■ WHAT THE TASK ASKS:
Below are some entries. Copy each line that holds the string "Given".

■ SOURCE MATERIAL:
┌────────
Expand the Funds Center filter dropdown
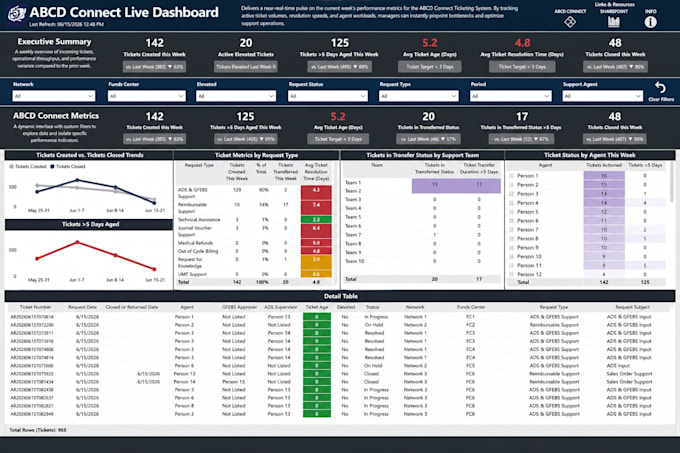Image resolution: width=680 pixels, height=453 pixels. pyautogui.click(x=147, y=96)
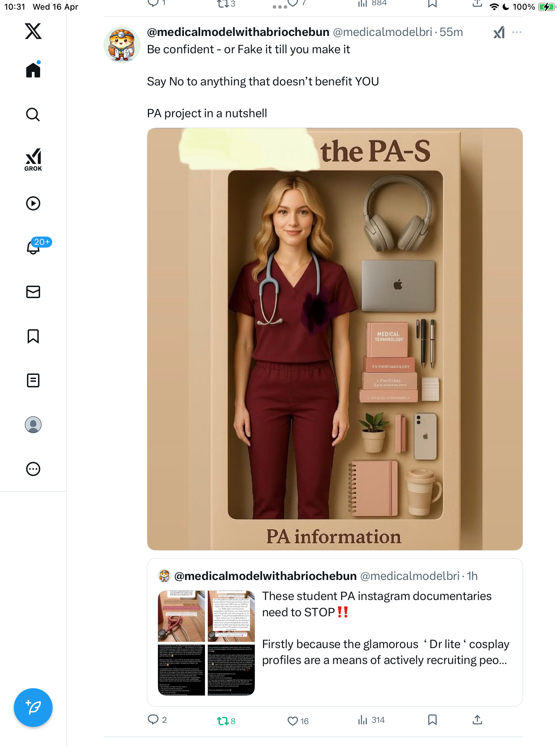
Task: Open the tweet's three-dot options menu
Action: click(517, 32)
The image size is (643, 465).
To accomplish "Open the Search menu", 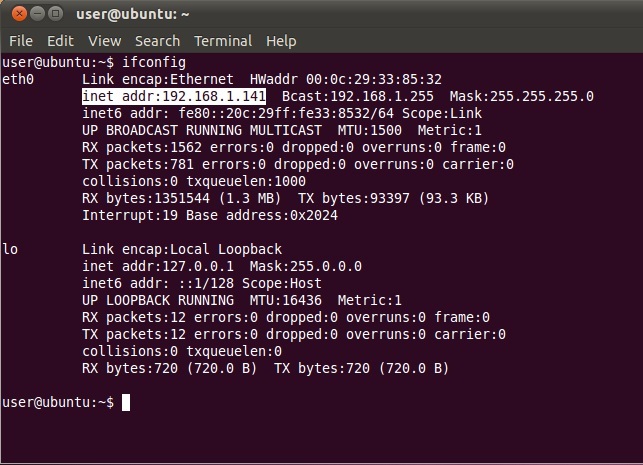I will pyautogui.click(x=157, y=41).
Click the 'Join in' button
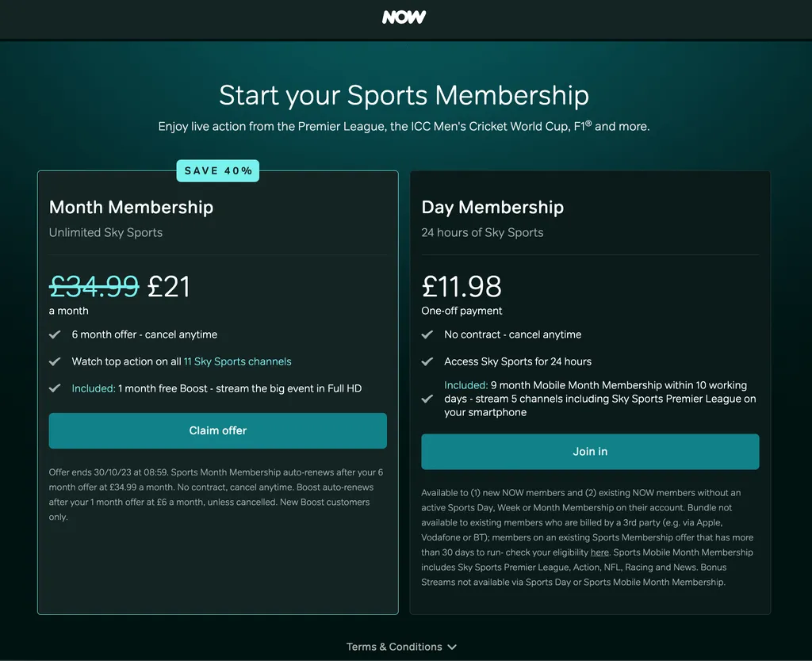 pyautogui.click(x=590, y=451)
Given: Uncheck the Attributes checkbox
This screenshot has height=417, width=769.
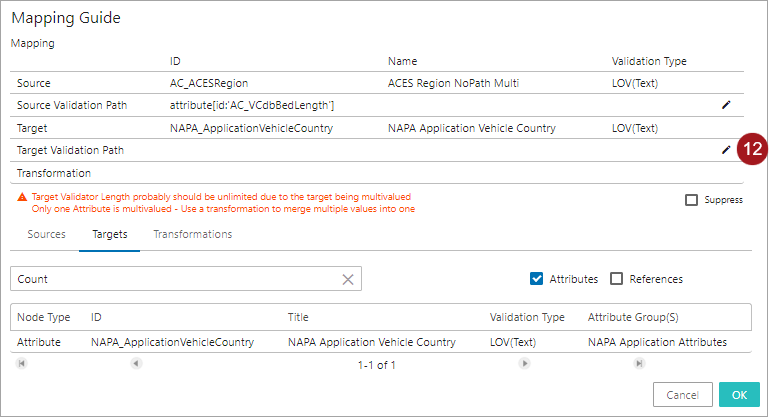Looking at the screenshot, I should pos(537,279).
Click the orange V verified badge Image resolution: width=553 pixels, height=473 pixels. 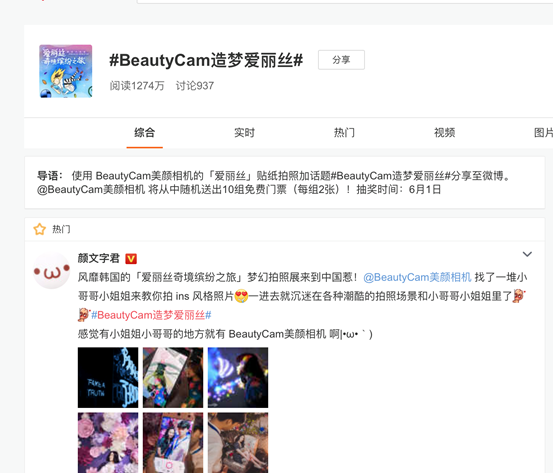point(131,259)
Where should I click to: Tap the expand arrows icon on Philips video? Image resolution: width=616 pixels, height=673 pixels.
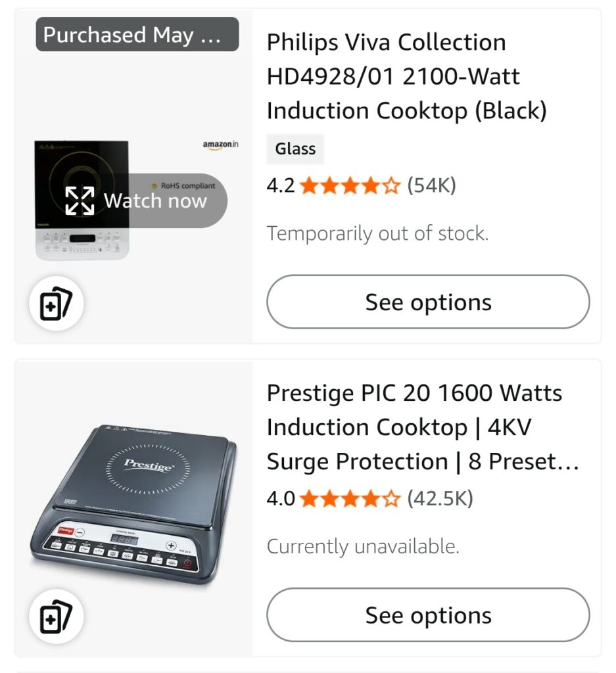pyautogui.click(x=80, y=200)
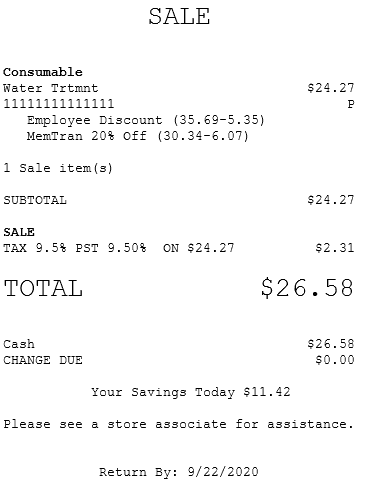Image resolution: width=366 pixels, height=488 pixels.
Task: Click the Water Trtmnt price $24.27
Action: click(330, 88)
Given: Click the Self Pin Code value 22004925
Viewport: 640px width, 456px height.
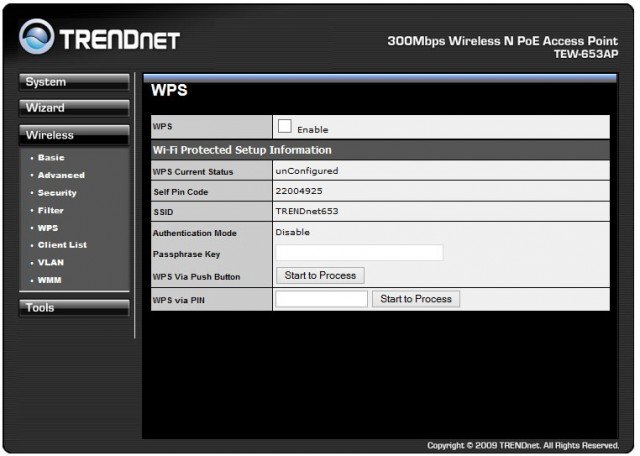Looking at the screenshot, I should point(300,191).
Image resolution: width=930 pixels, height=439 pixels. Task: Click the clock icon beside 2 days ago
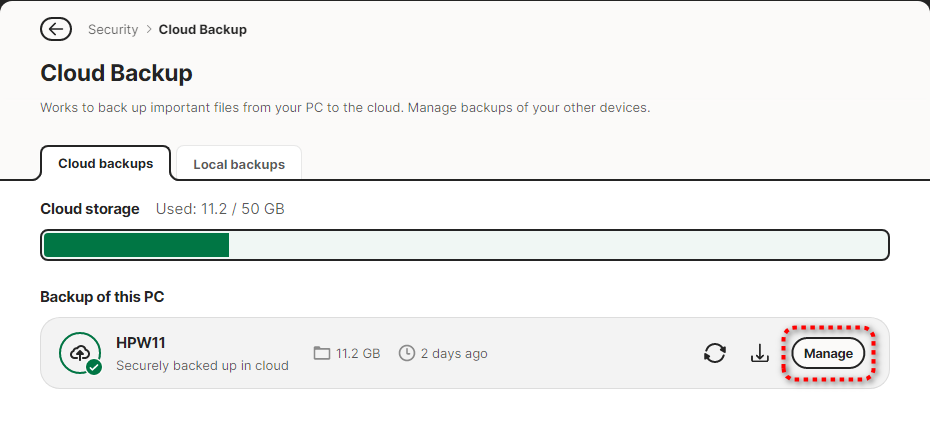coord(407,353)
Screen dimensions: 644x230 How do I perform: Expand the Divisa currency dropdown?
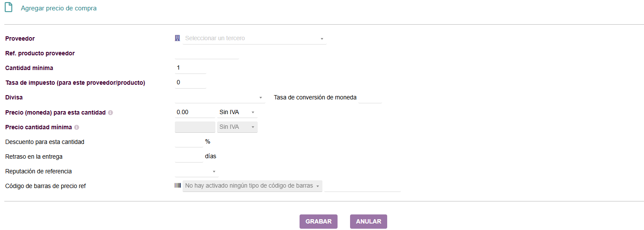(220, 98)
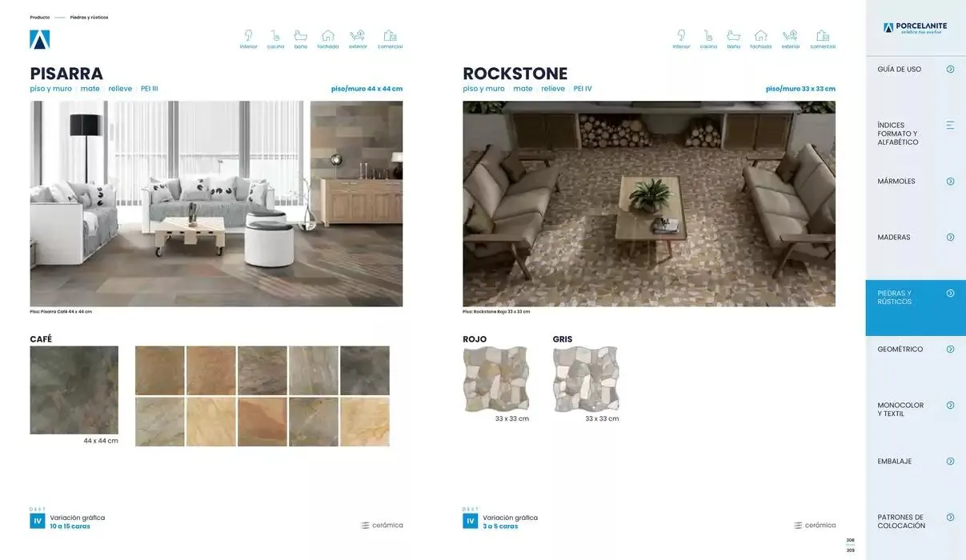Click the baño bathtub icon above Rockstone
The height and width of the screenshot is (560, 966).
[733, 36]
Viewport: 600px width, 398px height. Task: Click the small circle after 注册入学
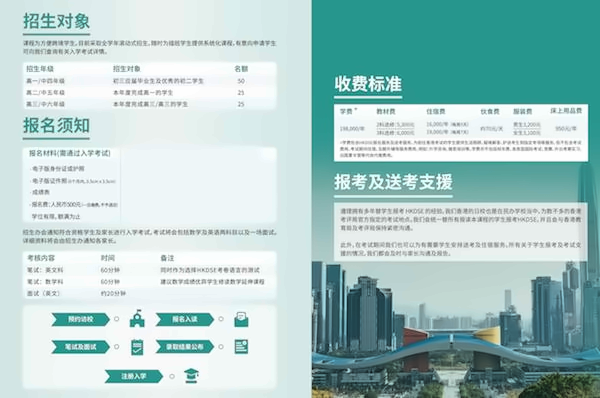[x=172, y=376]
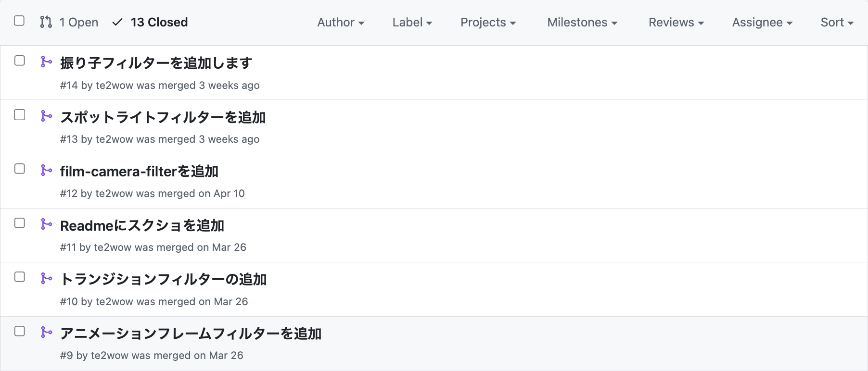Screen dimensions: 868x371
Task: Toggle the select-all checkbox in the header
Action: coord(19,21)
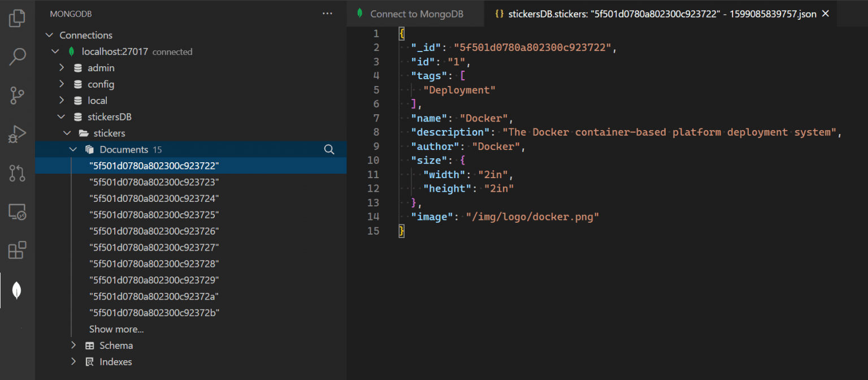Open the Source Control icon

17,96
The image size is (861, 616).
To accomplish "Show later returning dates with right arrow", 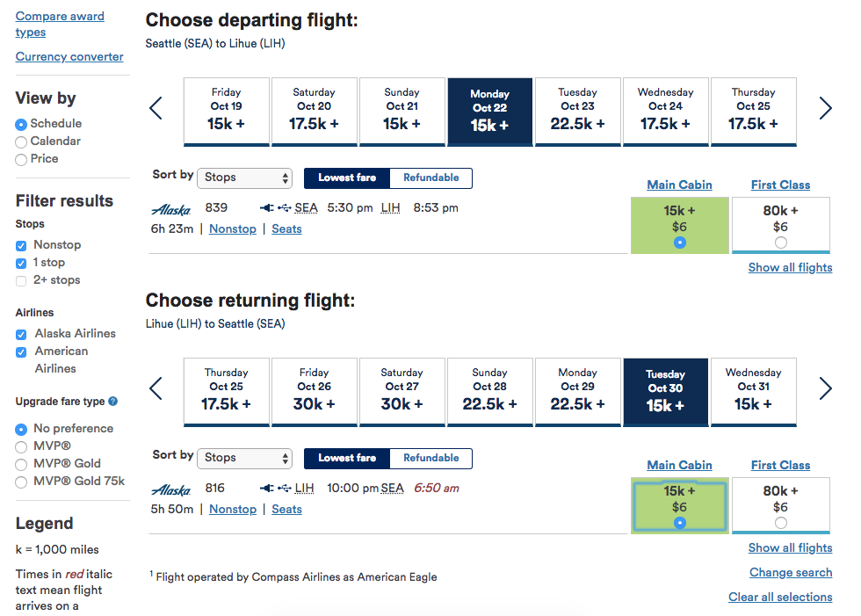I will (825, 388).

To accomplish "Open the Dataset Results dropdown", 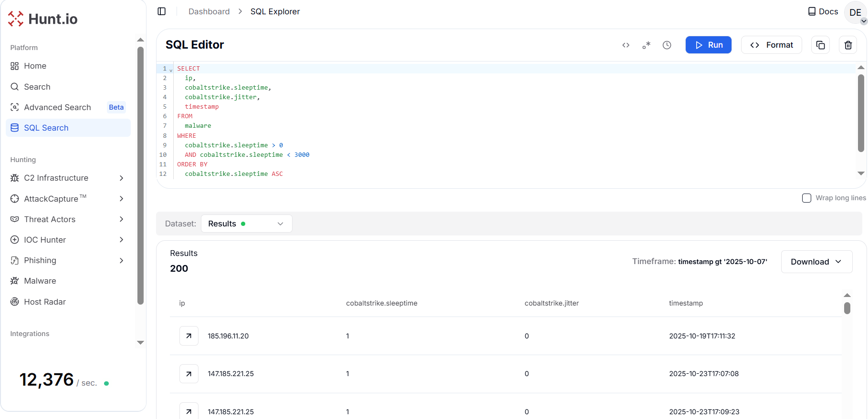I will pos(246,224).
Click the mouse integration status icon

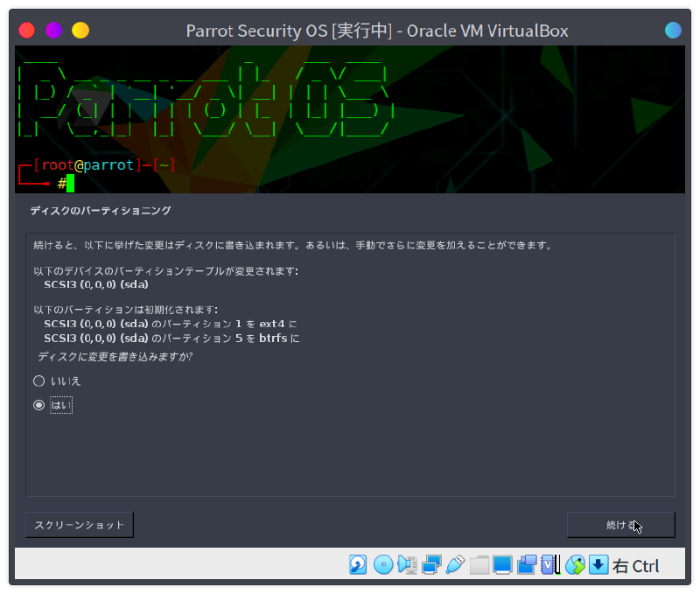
└────────
■ FINAL ANSWER:
Given: Uncheck the Attributes checkbox
Given: Click the Self Pin Code value 22004925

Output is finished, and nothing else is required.